Sábado, 1 de Octubre de 2016
15:34 CEST.
Colombia

Depuración en las Fuerzas Armadas por espionaje al proceso de paz

Cinco oficiales fueron retirados de las Fuerzas Armadas colombiana y otros 20 trasladados de sus cargos por dos casos de presunto espionaje a los delegados del Gobierno en el proceso de paz que adelanta con las FARC en Cuba.

"Se decidió retirar a cinco uniformados de las Fuerzas Armadas y se podrían dar otros retiros según el curso de las investigaciones", explicó a periodistas el vicealmirante César Narváez, inspector general de las Fuerzas Militares.

En febrero de 2014 la revista bogotana Semana informó que desde una central de inteligencia en Bogotá aparentemente se espiaba, entre otros, a Humberto De la Calle, jefe del equipo del Gobierno en las negociaciones con las Fuerzas Armadas Revolucionarias de Colombia (FARC), y a Sergio Jaramillo, Alto Comisionado para la Paz.

Luego de conocerse que la central de inteligencia había sido allanada por la Fiscalía días antes de la publicación periodística, varios altos oficiales fueron removidos de sus cargos, entre ellos dos generales.

Narváez indicó que la creación de la central de inteligencia había sido legal, pero reconoció que "se encontraron fallas de seguridad, evidenciando indisciplina y falta de control del personal que visitaba la dependencia" y que "no se tenía control sobre las actividades realizadas por el personal militar y civil".

En todo caso, enfatizó el oficial, no es política de las Fuerzas Armadas hacer labores ilegales de inteligencia y mucho menos si éstas atentan contra los derechos humanos.

Narváez también se refirió al caso de Andrés Fernando Sepúlveda, un experto en informática que según la Fiscalía General trató de boicotear el proceso de paz.

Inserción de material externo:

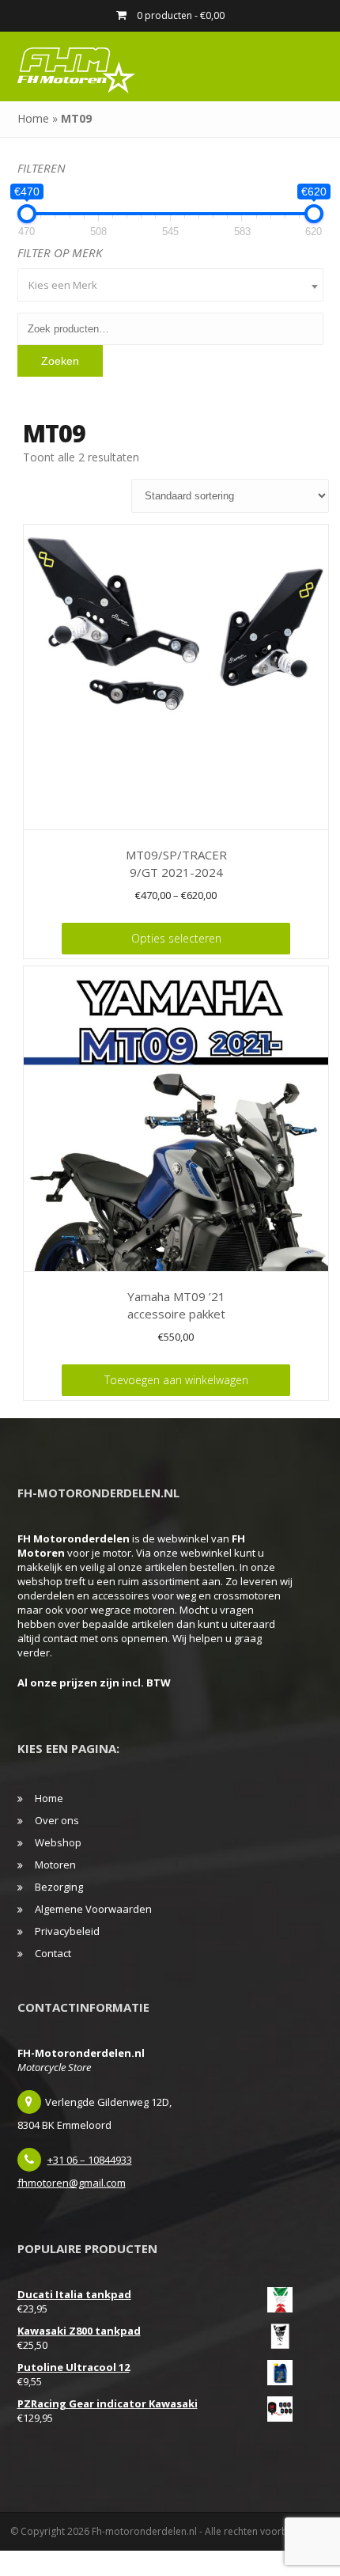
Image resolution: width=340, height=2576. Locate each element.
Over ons (57, 1820)
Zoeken (60, 361)
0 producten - (179, 15)
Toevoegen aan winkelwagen (176, 1379)
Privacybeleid (67, 1931)
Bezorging (59, 1887)
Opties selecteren (176, 938)
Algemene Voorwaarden (93, 1909)
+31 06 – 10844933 (89, 2160)
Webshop (58, 1842)
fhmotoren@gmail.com (71, 2183)
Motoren (55, 1864)
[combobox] (170, 285)
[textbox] (170, 285)
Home (33, 118)
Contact (53, 1953)
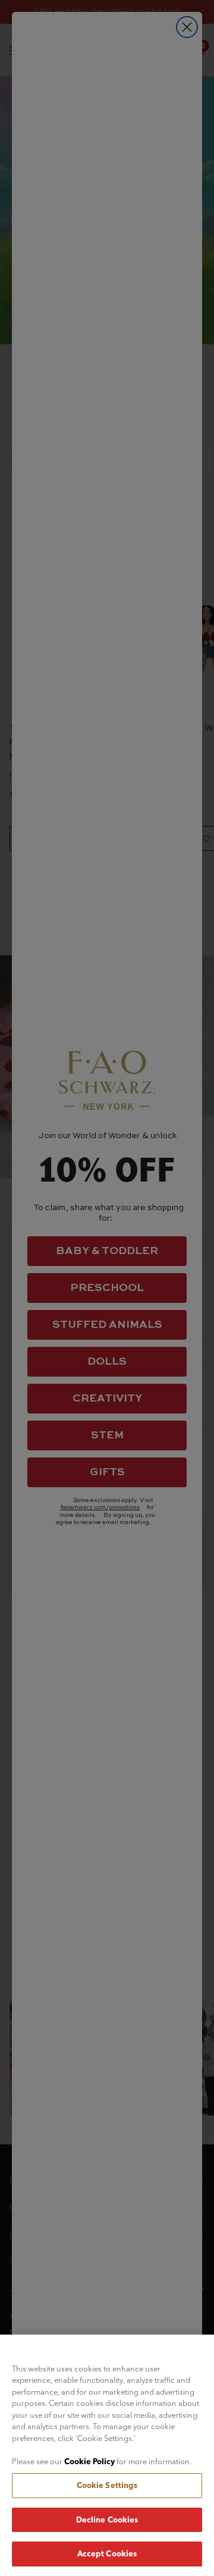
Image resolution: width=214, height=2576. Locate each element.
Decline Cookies (107, 2519)
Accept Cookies (107, 2553)
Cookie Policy (89, 2461)
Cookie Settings (107, 2485)
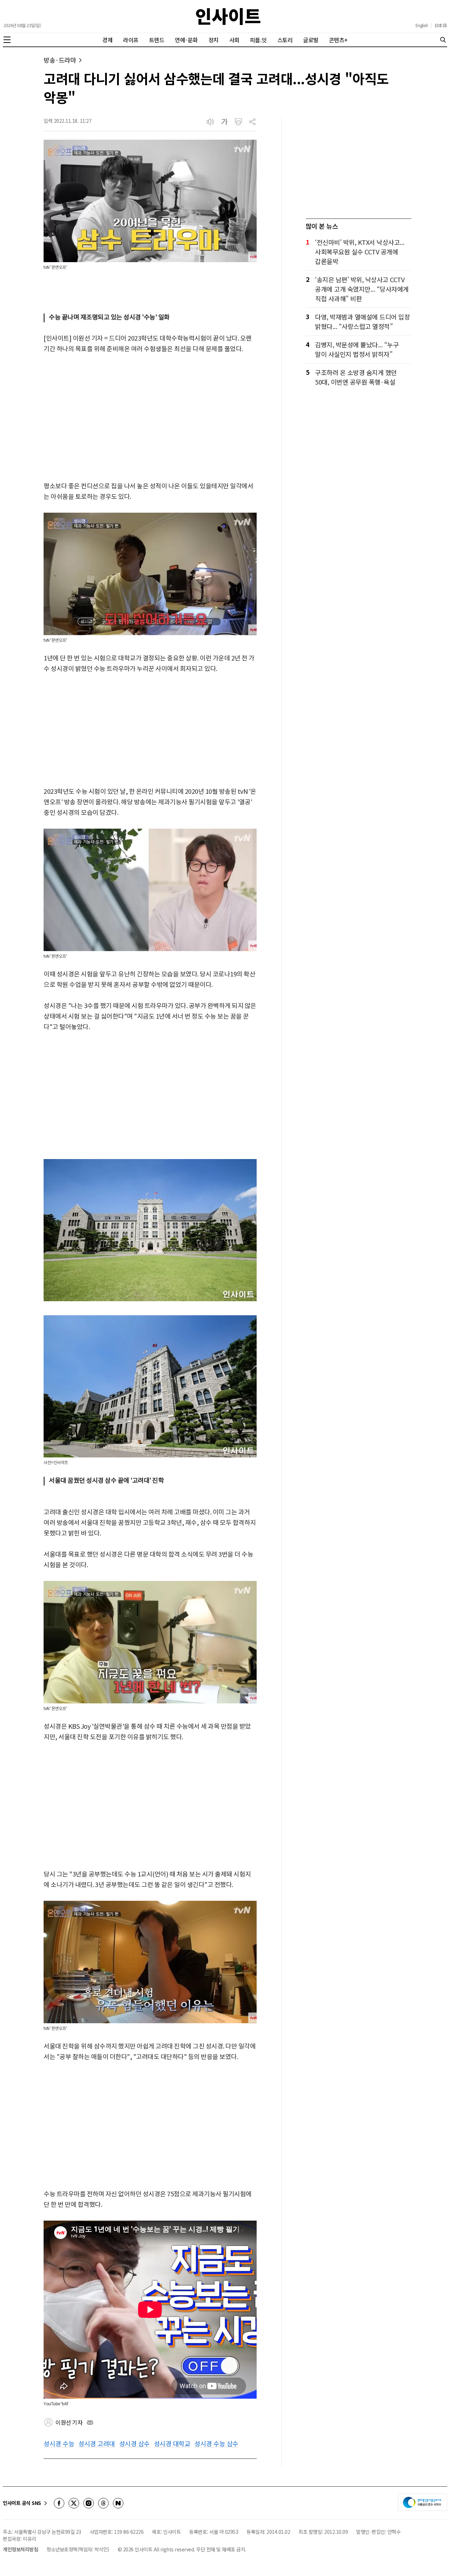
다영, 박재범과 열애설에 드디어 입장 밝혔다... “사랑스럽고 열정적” (362, 321)
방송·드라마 (60, 60)
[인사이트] (228, 16)
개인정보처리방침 (20, 2549)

Tanto por el escándalo de la central de inteligencia como por el de Sepúlveda fueron relevados de sus cargos 20 uniformados. Adicionalmente, 268 integrantes de la fuerza pública fueron sometidos a la prueba del polígrafo y, según Narváez, ocho no la pasaron.

Sepúlveda, que trabajaba para la campaña del excandidato presidencial Óscar Iván Zuluaga, está en prisión desde mayo.

Zuluaga ha dicho que ni él ni ninguno de los integrantes de su campaña participaron en actividades al margen de la ley.

Según Narváez, "al parecer algunos funcionarios de la fuerza pública, de manera individual, manejaron de forma irregular información clasificada" y participaron en su entrega a particulares, cuyos nombres no especificó. Dos militares y un policía están en la cárcel por el caso de Sepúlveda.

El martes, el fiscal general, Eduardo Montealegre, anunció que había citado para un interrogatorio a Zuluaga y a su hijo por eventuales relaciones ilegales con Sepúlveda.

Ambos han negado la acusación y denunciaron que no cuentan con garantías procesales para enfrentar una investigación penal en Colombia.